▶ _TASK ITEM_: Once you find the line with "联系我们 (902, 12)" in the data that follows, repeat it and every line after it exactly, through the line with "当局警告可能对塞萨洛尼基采取限制措施 (847, 1110)".
Top of SUPPLIED RECORDS
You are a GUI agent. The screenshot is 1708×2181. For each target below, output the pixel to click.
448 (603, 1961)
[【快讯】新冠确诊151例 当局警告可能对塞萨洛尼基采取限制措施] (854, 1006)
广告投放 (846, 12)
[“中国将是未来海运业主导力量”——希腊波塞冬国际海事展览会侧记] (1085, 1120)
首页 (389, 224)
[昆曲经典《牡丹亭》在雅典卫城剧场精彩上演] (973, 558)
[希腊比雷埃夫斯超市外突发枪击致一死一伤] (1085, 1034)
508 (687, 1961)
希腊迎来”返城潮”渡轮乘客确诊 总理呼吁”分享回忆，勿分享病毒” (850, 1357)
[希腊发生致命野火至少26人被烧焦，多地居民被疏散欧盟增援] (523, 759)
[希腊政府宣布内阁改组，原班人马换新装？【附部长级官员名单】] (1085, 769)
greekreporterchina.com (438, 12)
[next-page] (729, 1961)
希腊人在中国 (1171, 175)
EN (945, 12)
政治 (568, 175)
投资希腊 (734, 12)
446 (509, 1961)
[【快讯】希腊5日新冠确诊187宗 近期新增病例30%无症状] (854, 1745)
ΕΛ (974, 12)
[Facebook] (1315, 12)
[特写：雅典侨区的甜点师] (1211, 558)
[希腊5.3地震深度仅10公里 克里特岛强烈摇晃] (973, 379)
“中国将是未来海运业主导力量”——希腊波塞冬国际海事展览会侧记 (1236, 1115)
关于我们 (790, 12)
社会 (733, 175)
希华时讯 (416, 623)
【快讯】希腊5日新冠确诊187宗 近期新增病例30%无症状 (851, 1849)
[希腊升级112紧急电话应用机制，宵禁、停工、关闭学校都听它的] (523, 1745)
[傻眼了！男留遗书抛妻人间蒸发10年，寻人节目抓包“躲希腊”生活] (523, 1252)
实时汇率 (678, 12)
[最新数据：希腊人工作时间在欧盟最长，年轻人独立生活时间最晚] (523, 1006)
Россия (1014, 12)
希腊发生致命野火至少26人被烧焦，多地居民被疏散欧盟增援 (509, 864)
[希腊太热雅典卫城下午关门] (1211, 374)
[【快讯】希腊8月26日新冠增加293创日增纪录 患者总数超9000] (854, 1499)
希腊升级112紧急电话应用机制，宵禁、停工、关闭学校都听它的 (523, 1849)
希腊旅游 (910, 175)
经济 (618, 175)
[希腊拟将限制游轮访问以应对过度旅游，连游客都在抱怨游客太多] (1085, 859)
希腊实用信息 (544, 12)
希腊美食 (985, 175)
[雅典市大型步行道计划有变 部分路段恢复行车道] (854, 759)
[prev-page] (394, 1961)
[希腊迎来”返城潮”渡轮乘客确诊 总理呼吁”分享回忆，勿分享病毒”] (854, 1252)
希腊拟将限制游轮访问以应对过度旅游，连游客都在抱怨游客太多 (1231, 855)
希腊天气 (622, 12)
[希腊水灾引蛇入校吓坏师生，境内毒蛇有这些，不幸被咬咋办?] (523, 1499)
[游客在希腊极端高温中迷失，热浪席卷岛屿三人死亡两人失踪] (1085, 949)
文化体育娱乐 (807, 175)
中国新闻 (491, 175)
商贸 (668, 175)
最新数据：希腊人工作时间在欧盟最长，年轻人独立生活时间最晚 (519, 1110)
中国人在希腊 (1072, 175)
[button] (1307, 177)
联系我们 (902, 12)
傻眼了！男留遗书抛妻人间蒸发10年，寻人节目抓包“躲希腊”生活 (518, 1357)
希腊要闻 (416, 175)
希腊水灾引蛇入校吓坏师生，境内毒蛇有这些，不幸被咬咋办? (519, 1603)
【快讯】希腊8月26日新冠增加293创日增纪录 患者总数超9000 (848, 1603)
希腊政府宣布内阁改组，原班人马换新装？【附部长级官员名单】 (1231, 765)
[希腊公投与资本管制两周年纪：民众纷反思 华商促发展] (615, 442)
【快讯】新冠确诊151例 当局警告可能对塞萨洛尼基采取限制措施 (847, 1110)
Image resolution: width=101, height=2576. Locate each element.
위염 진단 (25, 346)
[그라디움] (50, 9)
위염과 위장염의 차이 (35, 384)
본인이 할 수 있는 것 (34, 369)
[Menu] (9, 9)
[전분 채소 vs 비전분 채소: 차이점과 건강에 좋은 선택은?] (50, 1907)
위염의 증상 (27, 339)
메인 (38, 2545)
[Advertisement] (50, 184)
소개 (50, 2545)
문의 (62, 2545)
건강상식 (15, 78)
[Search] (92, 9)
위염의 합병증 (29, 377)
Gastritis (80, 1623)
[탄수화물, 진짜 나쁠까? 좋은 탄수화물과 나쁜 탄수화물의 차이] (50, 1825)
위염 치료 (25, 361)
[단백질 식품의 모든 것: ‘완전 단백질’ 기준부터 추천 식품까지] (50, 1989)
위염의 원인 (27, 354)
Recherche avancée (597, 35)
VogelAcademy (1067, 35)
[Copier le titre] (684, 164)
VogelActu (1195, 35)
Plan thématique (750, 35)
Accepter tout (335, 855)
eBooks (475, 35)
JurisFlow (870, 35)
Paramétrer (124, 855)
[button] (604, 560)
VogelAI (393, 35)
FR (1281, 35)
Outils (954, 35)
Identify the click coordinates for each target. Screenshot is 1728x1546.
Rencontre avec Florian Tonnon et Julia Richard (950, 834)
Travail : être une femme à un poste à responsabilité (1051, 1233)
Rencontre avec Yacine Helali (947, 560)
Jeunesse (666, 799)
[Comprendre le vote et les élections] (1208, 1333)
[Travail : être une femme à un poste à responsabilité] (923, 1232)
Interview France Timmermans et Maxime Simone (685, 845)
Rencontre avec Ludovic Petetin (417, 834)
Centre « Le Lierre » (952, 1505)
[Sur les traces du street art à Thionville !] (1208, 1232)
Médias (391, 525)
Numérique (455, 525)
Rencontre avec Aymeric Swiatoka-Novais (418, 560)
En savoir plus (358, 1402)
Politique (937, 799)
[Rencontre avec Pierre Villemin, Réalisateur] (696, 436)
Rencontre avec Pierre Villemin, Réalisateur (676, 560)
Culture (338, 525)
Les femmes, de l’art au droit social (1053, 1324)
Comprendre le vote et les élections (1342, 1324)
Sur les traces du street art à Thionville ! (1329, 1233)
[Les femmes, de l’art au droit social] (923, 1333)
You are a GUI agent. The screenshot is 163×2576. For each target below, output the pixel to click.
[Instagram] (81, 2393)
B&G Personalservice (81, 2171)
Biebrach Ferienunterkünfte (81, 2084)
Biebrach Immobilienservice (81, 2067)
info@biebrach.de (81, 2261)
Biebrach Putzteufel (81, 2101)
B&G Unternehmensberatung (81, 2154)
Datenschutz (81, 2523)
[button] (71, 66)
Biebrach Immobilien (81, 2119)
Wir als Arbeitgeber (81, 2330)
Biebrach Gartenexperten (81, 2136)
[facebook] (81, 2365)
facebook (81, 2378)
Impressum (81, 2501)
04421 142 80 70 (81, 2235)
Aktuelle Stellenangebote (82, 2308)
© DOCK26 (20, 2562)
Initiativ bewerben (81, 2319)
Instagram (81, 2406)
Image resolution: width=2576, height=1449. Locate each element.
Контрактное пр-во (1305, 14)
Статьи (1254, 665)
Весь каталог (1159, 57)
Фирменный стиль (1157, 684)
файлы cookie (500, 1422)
Bottom of SUPPLIED RECORDS
▶ _OUTPUT OF THE TASK_:
联系我们 (902, 12)
傻眼了！男留遗书抛妻人间蒸发10年，寻人节目抓包“躲希腊”生活 (518, 1357)
希腊要闻 (416, 175)
希腊水灾引蛇入校吓坏师生，境内毒蛇有这些，不幸被咬咋办? (519, 1603)
【快讯】希腊8月26日新冠增加293创日增纪录 患者总数超9000 (848, 1603)
希腊政府宣布内阁改组，原班人马换新装？【附部长级官员名单】 (1231, 765)
[希腊公投与资本管制两周年纪：民众纷反思 华商促发展] (615, 442)
【快讯】新冠确诊151例 当局警告可能对塞萨洛尼基采取限制措施 (847, 1110)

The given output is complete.